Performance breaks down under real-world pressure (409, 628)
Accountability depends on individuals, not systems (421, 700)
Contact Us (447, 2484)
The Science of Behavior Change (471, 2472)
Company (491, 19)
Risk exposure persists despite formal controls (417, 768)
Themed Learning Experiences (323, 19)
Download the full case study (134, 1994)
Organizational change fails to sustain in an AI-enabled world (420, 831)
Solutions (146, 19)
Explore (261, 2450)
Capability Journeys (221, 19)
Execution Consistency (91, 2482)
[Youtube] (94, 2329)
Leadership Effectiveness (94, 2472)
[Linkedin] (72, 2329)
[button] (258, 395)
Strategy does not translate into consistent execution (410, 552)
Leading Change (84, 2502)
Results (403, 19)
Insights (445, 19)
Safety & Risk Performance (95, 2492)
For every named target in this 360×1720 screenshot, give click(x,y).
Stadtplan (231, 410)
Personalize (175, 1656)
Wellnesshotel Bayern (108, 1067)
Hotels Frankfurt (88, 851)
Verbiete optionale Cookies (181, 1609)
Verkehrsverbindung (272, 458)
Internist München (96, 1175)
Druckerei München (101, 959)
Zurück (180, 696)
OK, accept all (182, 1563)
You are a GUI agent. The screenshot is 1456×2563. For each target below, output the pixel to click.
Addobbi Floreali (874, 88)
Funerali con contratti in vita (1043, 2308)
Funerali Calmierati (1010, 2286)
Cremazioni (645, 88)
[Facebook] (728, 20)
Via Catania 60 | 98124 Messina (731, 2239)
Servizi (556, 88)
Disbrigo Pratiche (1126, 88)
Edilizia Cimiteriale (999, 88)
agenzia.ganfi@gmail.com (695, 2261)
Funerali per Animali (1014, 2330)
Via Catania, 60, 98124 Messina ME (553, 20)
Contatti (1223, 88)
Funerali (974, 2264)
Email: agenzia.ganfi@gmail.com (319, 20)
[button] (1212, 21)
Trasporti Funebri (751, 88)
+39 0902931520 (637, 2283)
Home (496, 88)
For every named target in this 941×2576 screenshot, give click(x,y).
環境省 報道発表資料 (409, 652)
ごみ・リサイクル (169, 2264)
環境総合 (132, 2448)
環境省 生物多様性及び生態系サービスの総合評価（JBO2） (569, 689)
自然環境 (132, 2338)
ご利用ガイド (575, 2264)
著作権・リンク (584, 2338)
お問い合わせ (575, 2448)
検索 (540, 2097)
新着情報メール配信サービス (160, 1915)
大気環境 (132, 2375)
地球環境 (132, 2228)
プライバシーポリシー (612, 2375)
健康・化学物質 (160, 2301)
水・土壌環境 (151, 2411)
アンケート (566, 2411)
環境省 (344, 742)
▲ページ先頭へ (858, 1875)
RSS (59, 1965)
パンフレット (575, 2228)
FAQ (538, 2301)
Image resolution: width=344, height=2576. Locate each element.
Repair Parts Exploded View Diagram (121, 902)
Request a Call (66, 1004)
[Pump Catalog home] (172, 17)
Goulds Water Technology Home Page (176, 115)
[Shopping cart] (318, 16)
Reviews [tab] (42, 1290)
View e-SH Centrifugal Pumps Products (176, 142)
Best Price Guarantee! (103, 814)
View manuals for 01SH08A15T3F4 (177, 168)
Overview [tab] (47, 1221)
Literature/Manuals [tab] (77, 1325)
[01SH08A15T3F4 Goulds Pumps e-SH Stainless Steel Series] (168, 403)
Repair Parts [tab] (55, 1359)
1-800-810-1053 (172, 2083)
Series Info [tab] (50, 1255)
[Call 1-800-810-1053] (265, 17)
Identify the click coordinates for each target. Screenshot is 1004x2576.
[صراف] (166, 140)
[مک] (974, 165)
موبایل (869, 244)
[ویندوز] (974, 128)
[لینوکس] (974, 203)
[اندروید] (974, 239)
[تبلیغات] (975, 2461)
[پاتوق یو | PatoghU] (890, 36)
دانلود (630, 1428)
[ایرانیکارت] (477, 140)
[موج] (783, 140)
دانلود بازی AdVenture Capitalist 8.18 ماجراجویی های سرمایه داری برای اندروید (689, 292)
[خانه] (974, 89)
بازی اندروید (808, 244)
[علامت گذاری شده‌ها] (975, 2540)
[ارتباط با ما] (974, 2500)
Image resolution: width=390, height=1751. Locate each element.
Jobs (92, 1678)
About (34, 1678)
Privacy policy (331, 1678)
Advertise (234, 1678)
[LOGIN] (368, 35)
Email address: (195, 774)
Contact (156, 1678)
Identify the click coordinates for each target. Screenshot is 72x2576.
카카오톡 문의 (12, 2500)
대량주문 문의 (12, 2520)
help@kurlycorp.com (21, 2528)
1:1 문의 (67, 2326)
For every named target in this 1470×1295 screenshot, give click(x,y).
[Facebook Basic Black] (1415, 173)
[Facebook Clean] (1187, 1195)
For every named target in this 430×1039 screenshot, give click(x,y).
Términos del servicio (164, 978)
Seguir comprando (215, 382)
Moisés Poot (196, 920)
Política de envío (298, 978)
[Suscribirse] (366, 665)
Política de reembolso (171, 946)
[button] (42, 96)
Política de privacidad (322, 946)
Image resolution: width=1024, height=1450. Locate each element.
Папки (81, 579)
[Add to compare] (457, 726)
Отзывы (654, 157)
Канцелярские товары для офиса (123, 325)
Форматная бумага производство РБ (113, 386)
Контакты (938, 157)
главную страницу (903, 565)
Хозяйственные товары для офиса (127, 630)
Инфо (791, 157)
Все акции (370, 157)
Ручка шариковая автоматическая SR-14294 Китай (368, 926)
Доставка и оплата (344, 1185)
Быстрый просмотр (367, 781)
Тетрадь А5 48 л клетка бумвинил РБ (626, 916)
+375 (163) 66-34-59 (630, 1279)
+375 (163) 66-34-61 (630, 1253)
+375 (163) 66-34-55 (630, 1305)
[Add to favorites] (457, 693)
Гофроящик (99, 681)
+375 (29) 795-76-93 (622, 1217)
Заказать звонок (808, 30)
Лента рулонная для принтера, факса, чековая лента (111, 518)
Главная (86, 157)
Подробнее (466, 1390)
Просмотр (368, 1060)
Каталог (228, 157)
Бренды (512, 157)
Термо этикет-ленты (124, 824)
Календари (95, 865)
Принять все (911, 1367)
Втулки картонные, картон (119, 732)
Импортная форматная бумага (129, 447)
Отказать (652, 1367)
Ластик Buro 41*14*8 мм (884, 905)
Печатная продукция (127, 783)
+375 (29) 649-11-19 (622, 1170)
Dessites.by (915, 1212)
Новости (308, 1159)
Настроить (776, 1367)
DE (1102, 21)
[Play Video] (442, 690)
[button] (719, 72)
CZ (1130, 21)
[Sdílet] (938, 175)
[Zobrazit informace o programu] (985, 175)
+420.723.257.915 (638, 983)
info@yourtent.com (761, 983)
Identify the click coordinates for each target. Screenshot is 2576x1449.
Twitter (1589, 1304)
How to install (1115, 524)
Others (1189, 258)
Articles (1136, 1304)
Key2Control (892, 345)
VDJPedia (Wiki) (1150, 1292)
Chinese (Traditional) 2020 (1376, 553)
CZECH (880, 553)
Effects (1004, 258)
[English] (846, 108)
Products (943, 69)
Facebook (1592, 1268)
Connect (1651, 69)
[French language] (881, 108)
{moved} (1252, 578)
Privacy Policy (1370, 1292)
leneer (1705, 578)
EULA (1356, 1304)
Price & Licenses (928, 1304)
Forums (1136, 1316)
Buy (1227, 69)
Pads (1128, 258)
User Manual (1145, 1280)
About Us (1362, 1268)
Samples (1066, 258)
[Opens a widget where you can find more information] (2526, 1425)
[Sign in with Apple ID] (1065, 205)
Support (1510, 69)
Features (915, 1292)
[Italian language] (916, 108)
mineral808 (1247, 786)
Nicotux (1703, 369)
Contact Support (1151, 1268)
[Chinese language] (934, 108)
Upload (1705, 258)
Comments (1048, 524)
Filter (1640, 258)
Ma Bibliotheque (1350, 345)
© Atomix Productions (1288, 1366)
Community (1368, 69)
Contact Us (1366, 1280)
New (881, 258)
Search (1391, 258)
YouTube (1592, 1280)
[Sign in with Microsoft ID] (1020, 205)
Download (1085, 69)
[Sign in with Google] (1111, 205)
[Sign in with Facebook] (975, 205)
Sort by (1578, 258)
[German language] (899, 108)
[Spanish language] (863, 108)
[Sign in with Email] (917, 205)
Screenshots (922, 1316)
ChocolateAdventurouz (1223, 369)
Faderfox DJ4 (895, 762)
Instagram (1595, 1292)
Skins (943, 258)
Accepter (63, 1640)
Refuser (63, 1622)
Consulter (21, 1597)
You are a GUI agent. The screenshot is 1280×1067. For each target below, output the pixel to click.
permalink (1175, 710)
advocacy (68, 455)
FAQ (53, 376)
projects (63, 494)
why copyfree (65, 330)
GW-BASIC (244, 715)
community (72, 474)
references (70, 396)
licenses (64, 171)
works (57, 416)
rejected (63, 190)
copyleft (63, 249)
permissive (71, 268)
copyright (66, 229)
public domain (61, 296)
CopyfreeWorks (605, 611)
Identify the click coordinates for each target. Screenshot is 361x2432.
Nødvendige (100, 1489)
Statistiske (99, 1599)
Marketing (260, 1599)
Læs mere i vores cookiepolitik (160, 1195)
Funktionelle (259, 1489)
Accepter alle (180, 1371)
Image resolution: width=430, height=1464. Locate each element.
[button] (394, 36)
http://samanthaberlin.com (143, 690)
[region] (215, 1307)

Your goal: Quote the data above from the line containing "Leading Change (84, 2502)" to the line containing "Contatti (1223, 88)", inclusive, and stop.

Output below:
Leading Change (84, 2502)
Results (403, 19)
Insights (445, 19)
Safety & Risk Performance (95, 2492)
For every named target in this 360×1720 screenshot, give click(x,y).
Stadtplan (231, 410)
Personalize (175, 1656)
Wellnesshotel Bayern (108, 1067)
Hotels Frankfurt (88, 851)
Verbiete optionale Cookies (181, 1609)
Verkehrsverbindung (272, 458)
Internist München (96, 1175)
Druckerei München (101, 959)
Zurück (180, 696)
OK, accept all (182, 1563)
You are a GUI agent. The screenshot is 1456×2563. For each target below, output the pixel to click.
Addobbi Floreali (874, 88)
Funerali con contratti in vita (1043, 2308)
Funerali Calmierati (1010, 2286)
Cremazioni (645, 88)
[Facebook] (728, 20)
Via Catania 60 | 98124 Messina (731, 2239)
Servizi (556, 88)
Disbrigo Pratiche (1126, 88)
Edilizia Cimiteriale (999, 88)
agenzia.ganfi@gmail.com (695, 2261)
Funerali per Animali (1014, 2330)
Via Catania, 60, 98124 Messina ME (553, 20)
Contatti (1223, 88)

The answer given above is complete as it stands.